The data is Cross-Market Recommendation (XMRec) dataset. It includes 52.5 million purchasing samples from different countries. It has item descriptions and use histories.

What can you say about the results/performance of the algorithm?

The model is pretrained on (India, Spain, and Canada) and zero-shot on Australia. Without causal, the Recall@K% is 0.0583; with causal, the Recall@K% is 0.0610. The causal method will slight improve the zeroshot performance.

HW5 – Sensitivity Analysis: Add to your public webpage how your previous conclusions or inferences are sensitive to assumptions or models.

What assumptions have you made that are important to your inferences/conclusions? (Some examples could be no unmeasured confounding or that a conditional mean is linear in its arguments.)

The assumption that different countries’ $d_k$ are randomly sampled from the same Gaussian Distribution with a small enough variance so that there are enough overlap of the distribution of $u_j+d_k$ (user) in different countries. Thus with enough training countries we are able to have a god estimatin on the zero-shot countries.

What alternatives to estimation/implementation/identification are available to investigate sensitivity of your conclusions/inferences to your assumptions? (Provide alternative strategies, e.g., controlling for an additional variables, using IPW instead of outcome regression, calculating E-values, adding a nonlinear term to a regression model. Clearly state what assumption you are investigating with each alternative strategy.)

The assumption you are investigate: different countries’ $d_k$ are randomly sampled from the same Gaussian Distribution.

Using IPS. Noting that different countries have different number of user-item interaction samples, when training using samples from multiple countries, it’s not ideal to use is as it is since countries with larger number of samples will dominate the training procedure and have lower $|d_k^2|$ value, thus I apply IPS to samples of a country based on how many samples we have from the country.
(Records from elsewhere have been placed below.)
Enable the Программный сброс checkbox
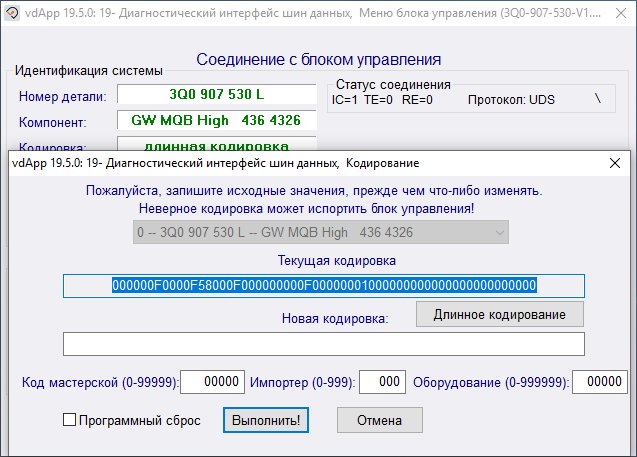This screenshot has height=457, width=637. click(x=70, y=421)
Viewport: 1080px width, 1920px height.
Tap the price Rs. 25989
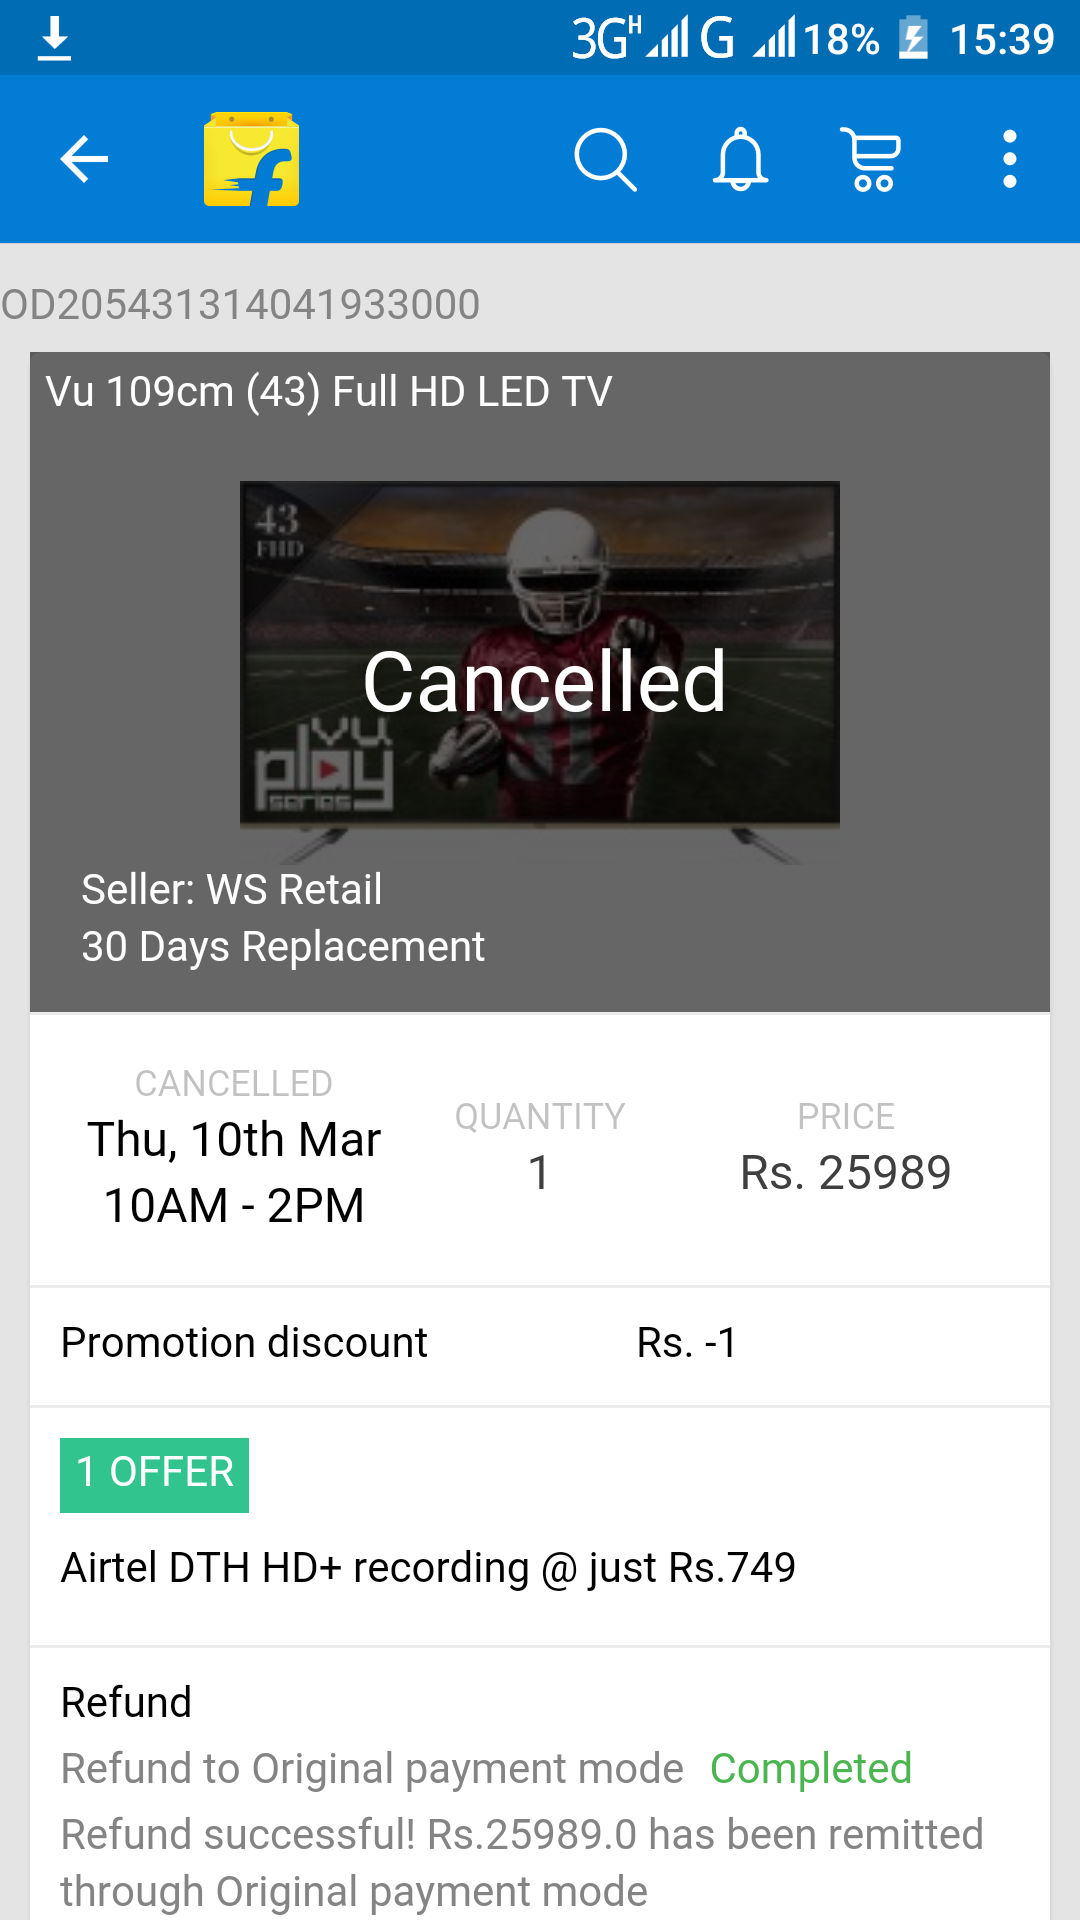coord(845,1172)
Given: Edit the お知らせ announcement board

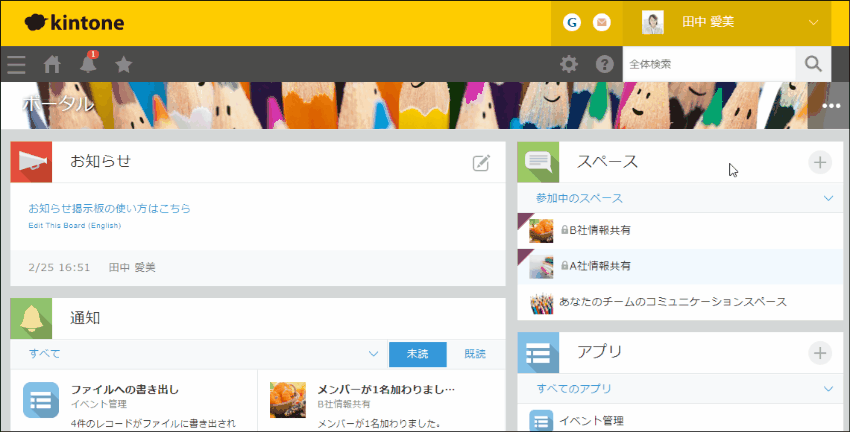Looking at the screenshot, I should 481,163.
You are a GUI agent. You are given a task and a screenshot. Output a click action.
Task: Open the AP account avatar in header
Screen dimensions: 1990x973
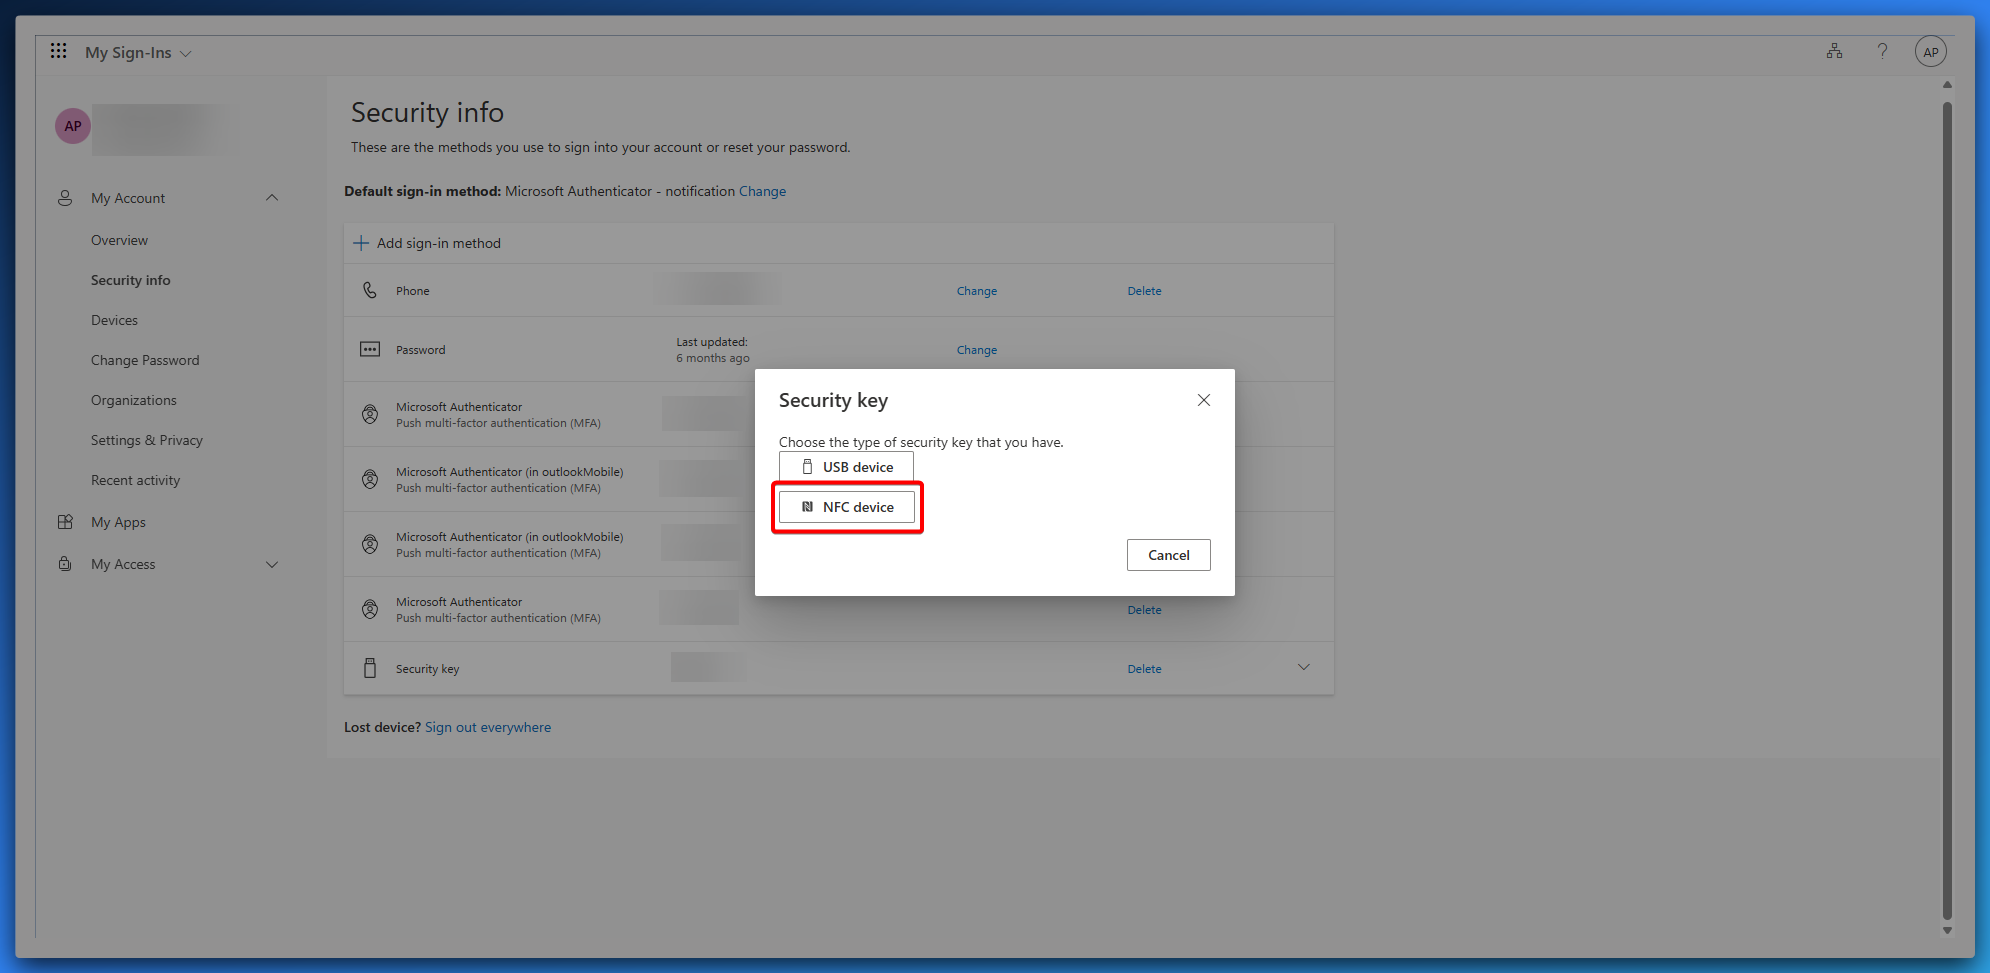click(1930, 52)
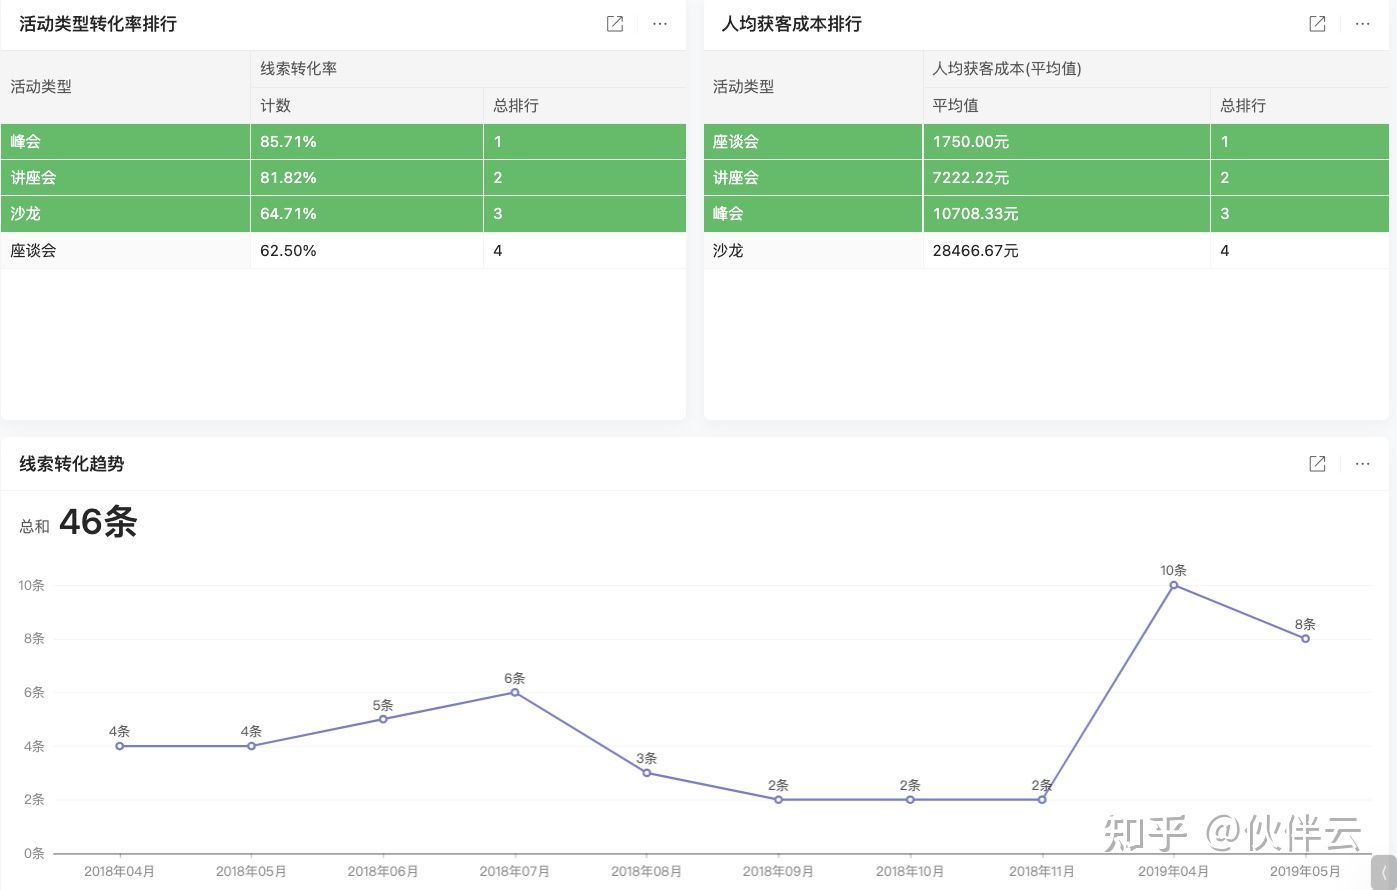This screenshot has height=890, width=1397.
Task: Click the 10条 data point for 2019年04月
Action: (x=1174, y=585)
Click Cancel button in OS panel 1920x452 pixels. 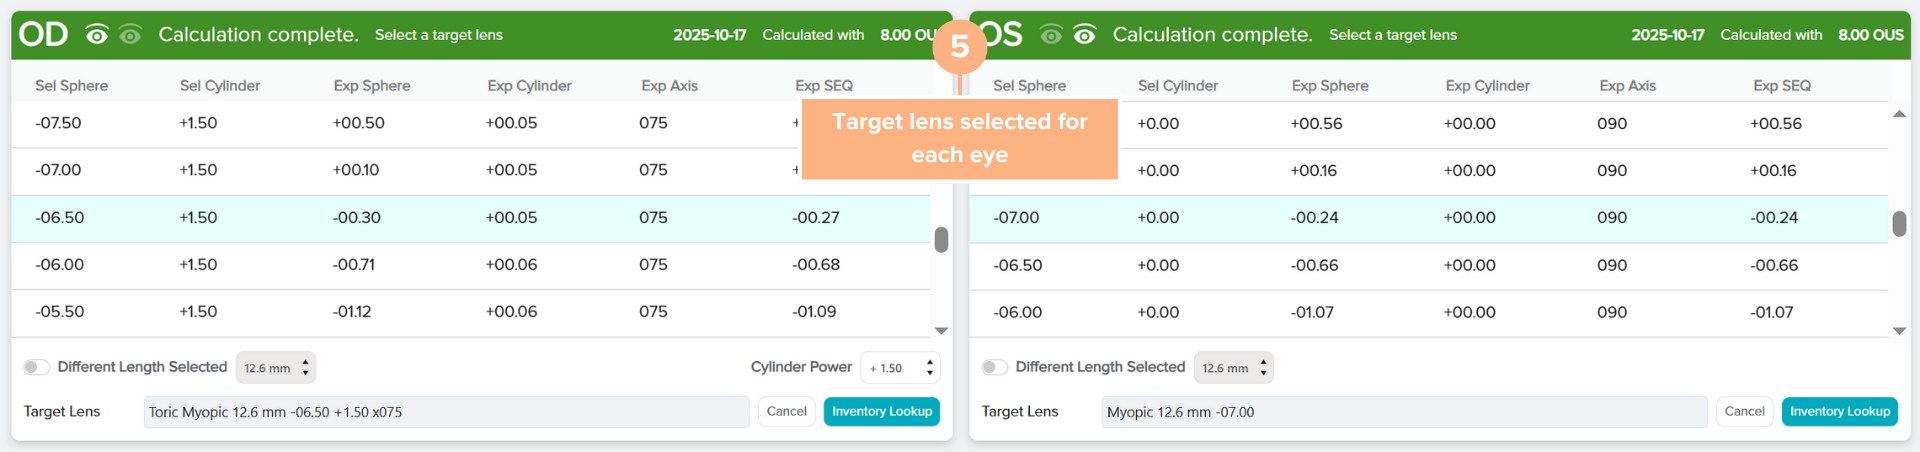coord(1744,411)
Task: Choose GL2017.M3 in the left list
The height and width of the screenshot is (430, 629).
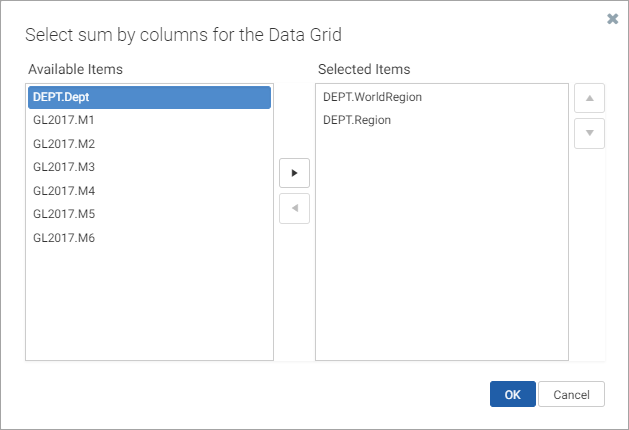Action: (x=149, y=167)
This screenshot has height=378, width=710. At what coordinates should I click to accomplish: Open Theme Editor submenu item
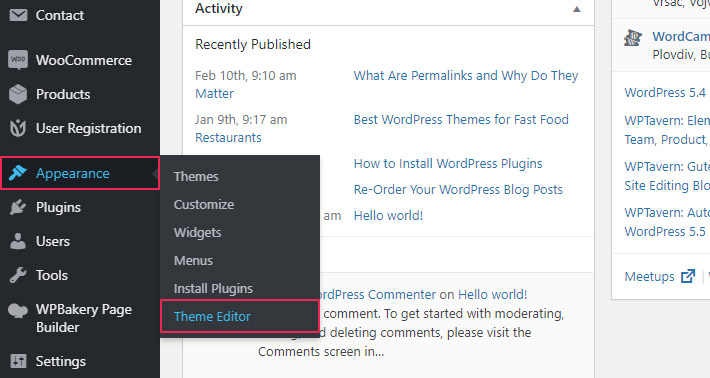click(212, 316)
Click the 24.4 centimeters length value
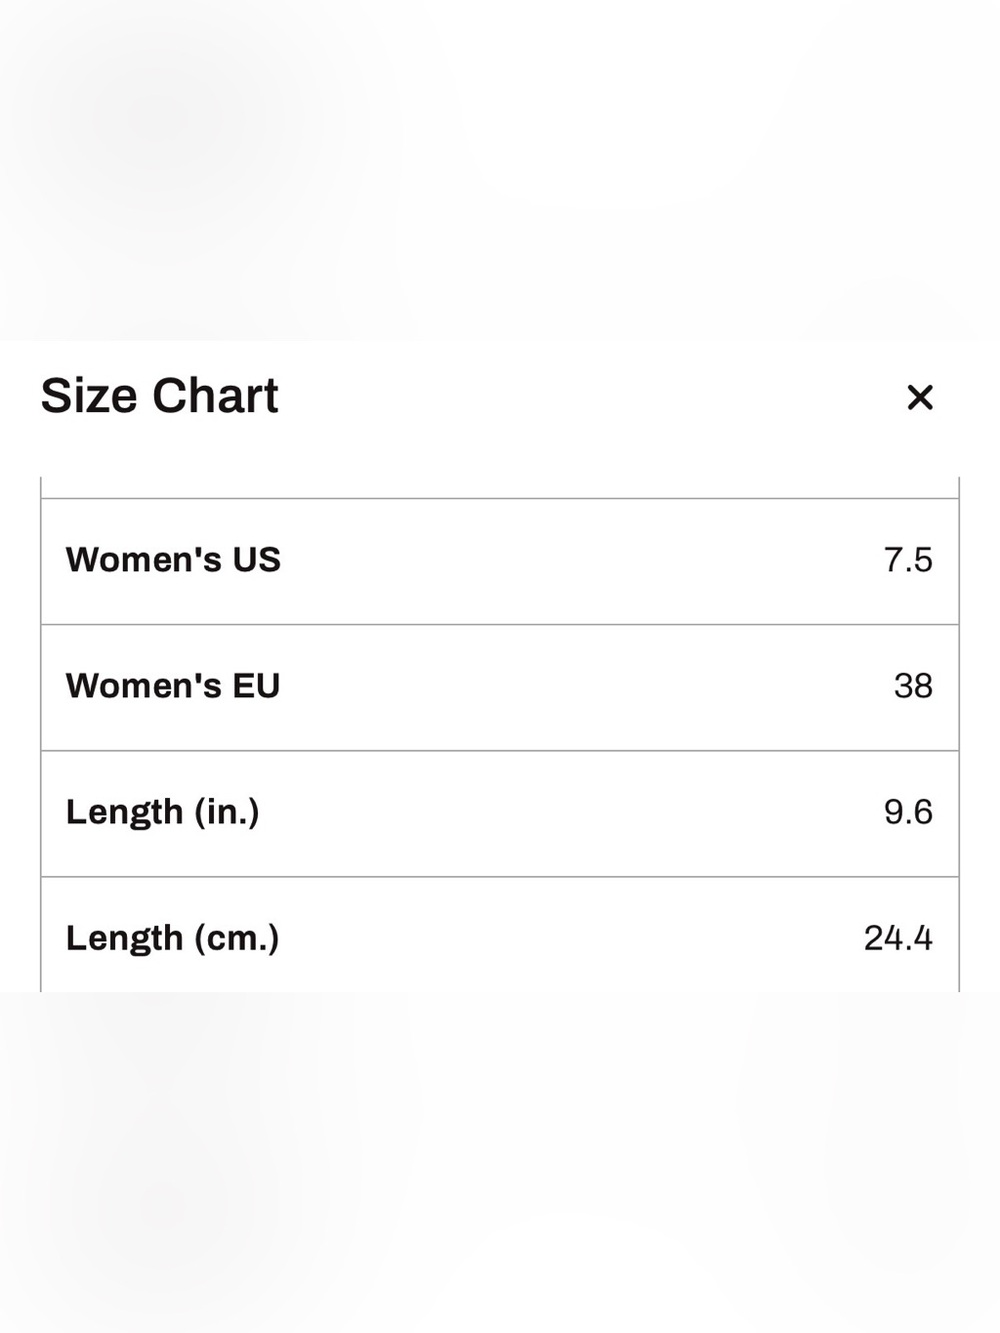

How would your inferences/conclusions change (if at all) if your assumptions were violated?

If $d_k$ are NOT randomly sampled from the same Gaussian Distribution. then there is n gaurantee the pre-trained model can be applied to new country.

What assumptions (if at all) cannot be investigated in any principled way?

SUTVA (stable-unit value assumption).

HW6 – Please provide some concluding remarks (~1 paragraph) about your project. These remarks might include:

A brief reminder of what you set out to do (“In summary, we did ….”)

In summary, I did a pretraining using datasets from several domains and use the model in a new domain and applied causal mechanism to debias.

Your main conclusion(s) / what you learned (“Our major finding was that …”)

I found that the causal mechanism are able to improve the performance by a small margin.

Any major limitation/issue that remains (“Unfortunately, we were unable to address …”)

Unfortunately, we were unable to improve by a large margin since compared with a normal pretraining, the only information we provide is that the sample’s domain index.

Possible areas of future work (“Possible avenues for future work include …”)

Consider a more comprehensive causal debiass mechanism.

How someone might use your work (“This work is expected to contribute to …”)

This work is expected to contribute to the pretraining with datasets from different domains.